Stored items:
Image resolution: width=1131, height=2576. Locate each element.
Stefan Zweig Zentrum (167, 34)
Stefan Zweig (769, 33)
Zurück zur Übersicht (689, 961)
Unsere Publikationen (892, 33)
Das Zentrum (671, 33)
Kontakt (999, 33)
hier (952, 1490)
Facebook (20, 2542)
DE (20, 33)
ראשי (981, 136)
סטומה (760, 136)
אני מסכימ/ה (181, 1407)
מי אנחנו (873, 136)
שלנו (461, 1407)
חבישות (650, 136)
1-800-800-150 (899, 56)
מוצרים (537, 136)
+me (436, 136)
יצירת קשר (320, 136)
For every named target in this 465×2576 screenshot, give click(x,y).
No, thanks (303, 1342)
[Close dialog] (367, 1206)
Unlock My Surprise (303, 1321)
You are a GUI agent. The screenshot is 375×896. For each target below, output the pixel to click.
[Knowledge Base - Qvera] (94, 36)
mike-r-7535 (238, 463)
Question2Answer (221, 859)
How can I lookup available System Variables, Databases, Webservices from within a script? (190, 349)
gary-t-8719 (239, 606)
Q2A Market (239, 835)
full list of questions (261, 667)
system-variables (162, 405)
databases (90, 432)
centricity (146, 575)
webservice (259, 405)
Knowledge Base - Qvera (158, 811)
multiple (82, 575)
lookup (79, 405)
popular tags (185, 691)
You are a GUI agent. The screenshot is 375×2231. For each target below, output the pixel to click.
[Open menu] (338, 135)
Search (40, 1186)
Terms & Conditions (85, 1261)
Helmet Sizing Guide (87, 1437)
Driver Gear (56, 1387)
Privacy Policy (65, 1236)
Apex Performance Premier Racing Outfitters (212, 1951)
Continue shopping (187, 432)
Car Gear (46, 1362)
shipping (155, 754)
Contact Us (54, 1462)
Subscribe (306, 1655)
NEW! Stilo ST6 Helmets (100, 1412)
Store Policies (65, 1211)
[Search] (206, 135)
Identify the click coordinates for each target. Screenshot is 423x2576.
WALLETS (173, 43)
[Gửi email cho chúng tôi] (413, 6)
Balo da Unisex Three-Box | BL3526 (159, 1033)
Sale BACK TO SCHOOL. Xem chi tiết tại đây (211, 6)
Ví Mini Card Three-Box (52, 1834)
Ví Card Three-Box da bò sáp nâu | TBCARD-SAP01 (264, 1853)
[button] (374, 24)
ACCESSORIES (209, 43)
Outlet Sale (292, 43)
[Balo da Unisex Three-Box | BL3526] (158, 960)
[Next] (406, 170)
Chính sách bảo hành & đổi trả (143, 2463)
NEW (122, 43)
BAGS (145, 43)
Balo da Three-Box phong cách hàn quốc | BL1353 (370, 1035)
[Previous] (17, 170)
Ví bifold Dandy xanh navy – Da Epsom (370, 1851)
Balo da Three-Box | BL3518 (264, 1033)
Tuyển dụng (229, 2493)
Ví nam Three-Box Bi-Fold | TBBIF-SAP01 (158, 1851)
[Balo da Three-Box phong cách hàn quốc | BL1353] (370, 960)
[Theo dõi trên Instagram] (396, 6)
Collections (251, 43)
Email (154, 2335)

Action item: What is needed is a word-for-word copy of the records above, from the first line through the line that contains "יצירת קשר (320, 136)".

Solution to this exercise:
Image resolution: width=1131, height=2576. Locate each element.
Stefan Zweig Zentrum (167, 34)
Stefan Zweig (769, 33)
Zurück zur Übersicht (689, 961)
Unsere Publikationen (892, 33)
Das Zentrum (671, 33)
Kontakt (999, 33)
hier (952, 1490)
Facebook (20, 2542)
DE (20, 33)
ראשי (981, 136)
סטומה (760, 136)
אני מסכימ/ה (181, 1407)
מי אנחנו (873, 136)
שלנו (461, 1407)
חבישות (650, 136)
1-800-800-150 (899, 56)
מוצרים (537, 136)
+me (436, 136)
יצירת קשר (320, 136)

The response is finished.